:: Work to do ::
Copy the records from the first line through the line containing "Click the BALKÓN", swapping "Tap" for "Press" and leaving everything else unchanged.

================

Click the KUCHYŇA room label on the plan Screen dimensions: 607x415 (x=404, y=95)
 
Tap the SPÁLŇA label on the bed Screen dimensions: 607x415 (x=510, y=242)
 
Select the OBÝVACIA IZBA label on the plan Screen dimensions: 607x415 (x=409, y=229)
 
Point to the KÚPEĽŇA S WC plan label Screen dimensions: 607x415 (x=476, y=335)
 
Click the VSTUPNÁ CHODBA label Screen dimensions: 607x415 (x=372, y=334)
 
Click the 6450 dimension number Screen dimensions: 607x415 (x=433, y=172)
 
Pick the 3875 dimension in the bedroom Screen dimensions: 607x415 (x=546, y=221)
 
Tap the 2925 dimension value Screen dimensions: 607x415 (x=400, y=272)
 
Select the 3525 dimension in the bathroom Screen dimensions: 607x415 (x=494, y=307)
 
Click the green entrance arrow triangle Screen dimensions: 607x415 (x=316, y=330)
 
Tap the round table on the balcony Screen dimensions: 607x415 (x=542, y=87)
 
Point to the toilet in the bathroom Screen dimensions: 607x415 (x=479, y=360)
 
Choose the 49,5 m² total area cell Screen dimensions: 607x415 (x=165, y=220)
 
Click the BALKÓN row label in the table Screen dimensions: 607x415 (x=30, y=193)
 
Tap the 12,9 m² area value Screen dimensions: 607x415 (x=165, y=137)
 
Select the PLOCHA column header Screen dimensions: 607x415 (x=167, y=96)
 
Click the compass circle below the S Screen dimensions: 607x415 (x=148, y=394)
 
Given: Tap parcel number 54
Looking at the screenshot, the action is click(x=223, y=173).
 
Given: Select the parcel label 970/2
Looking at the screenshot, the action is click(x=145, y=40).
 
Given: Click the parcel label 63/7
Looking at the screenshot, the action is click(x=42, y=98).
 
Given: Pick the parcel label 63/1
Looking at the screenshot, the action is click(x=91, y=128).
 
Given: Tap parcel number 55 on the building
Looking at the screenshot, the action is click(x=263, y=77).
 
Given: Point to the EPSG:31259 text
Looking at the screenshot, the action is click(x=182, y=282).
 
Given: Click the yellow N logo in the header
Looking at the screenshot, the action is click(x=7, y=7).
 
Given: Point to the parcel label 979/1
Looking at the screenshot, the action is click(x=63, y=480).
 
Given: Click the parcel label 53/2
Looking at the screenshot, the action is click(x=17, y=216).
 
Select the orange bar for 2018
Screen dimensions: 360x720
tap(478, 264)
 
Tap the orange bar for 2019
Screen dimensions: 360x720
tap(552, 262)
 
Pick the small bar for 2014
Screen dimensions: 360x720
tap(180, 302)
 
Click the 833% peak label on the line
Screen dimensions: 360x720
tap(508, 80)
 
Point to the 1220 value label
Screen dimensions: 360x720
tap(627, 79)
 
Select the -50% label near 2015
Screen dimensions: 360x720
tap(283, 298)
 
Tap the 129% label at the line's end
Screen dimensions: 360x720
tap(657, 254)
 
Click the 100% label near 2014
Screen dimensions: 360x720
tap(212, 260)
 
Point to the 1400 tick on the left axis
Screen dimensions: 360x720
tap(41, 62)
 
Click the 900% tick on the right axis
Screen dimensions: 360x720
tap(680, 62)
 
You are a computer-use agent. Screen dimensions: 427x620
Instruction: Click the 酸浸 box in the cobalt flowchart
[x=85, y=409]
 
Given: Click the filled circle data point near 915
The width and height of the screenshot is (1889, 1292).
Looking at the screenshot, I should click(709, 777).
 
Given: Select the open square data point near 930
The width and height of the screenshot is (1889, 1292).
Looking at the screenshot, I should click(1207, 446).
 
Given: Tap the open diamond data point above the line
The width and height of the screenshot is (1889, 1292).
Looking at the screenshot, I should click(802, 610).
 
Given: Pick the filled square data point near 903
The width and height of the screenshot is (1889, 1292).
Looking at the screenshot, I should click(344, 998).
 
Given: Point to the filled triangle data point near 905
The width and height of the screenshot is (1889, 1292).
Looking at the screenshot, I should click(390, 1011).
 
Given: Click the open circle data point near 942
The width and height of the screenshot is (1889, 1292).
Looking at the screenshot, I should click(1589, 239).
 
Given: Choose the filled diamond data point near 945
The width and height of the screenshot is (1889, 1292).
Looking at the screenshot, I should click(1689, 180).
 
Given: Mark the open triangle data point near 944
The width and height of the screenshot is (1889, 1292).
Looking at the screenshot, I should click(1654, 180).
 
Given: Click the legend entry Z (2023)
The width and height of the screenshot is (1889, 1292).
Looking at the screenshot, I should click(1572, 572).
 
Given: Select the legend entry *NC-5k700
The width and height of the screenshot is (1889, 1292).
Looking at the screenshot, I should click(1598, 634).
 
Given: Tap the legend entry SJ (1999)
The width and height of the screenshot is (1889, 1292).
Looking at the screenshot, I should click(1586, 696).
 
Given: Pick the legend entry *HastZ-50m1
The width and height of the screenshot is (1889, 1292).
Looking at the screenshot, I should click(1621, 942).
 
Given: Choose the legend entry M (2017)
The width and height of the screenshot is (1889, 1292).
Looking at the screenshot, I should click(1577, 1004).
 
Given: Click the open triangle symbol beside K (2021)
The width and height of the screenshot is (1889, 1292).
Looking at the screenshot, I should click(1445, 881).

================

:: Written answer ::
Click the KUCHYŇA room label on the plan Screen dimensions: 607x415 (x=404, y=95)
 
Press the SPÁLŇA label on the bed Screen dimensions: 607x415 (x=510, y=242)
 
Select the OBÝVACIA IZBA label on the plan Screen dimensions: 607x415 (x=409, y=229)
 
Point to the KÚPEĽŇA S WC plan label Screen dimensions: 607x415 (x=476, y=335)
 
Click the VSTUPNÁ CHODBA label Screen dimensions: 607x415 (x=372, y=334)
 
Click the 6450 dimension number Screen dimensions: 607x415 (x=433, y=172)
 
Pick the 3875 dimension in the bedroom Screen dimensions: 607x415 (x=546, y=221)
 
Press the 2925 dimension value Screen dimensions: 607x415 (x=400, y=272)
 
Select the 3525 dimension in the bathroom Screen dimensions: 607x415 (x=494, y=307)
 
Click the green entrance arrow triangle Screen dimensions: 607x415 (x=316, y=330)
 
Press the round table on the balcony Screen dimensions: 607x415 (x=542, y=87)
 
Point to the toilet in the bathroom Screen dimensions: 607x415 (x=479, y=360)
 
Choose the 49,5 m² total area cell Screen dimensions: 607x415 (x=165, y=220)
 
Click the BALKÓN row label in the table Screen dimensions: 607x415 (x=30, y=193)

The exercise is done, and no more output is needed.